On what probable cause does the US government have the right to demand, collect, and store the contents of YOUR daily private phone calls, emails, and internet activity, and that of millions of other Americans?





June 10, 2013

Don't entertain this garbage.

The corporate-authoritarian propaganda in the MSM and right here on DU now is inviting you to "debate" your fundamental Constitutional rights. You are being asked to have very respectful and serious discussions about the pros and cons of the government's having the right to spy on every single one of us, and amass and store our private information and communication activities in databases that can be accessed at any time in the future. The rationalizations are varied but invariably outrageous: Corporations do it, so what's the difference? Doesn't the new world of terrorism demand new methods? Don't you realize some bad, bad Republicans are against this?

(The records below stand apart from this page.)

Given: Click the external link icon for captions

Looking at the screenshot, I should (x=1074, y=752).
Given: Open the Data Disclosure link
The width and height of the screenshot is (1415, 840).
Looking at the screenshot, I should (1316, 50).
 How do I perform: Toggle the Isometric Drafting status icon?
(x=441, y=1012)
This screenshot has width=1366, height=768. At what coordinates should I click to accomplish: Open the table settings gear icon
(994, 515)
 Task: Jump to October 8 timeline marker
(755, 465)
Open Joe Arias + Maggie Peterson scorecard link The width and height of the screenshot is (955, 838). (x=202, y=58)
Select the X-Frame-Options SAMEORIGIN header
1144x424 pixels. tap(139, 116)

The right of the people to be secure in their persons, houses, papers, and effects, against unreasonable searches and seizures, shall not be violated, and no Warrants shall issue, but upon probable cause, supported by Oath or affirmation, and particularly describing the place to be searched, and the persons or things to be seized.


How does authoritarianism happen? Bit by bit, step by step. And the outrageous propaganda we are seeing now is designed to shift our thinking.....to invite us to debate, in utter seriousness and with great respect for the opposing arguments, our Constitutional rights, as though they should be debatable at all. We do not entertain "serious" and "rational" debates about the pros and cons of killing and eating small children. We likewise should not respond to these oh-so-serious bids to debate whether we really need our fundamental Constitutional rights and protections.

I recommend that when we see utter garbage like this, we simply respond with the text of the Fourth Amendment, and probably the First, too, since that is equally under assault.

As Americans, we should be discussing how to stop this government abuse of power, not whether it might, possibly, be a good idea to stop it. We allow propagandists to frame and shift the debate, and we move steadily into an authoritarian new way of thinking in which what used to be our given, understood, fundamental Constitutional rights as American citizens become merely points of opinion, like whether the government should paint its flagpoles silver or grey.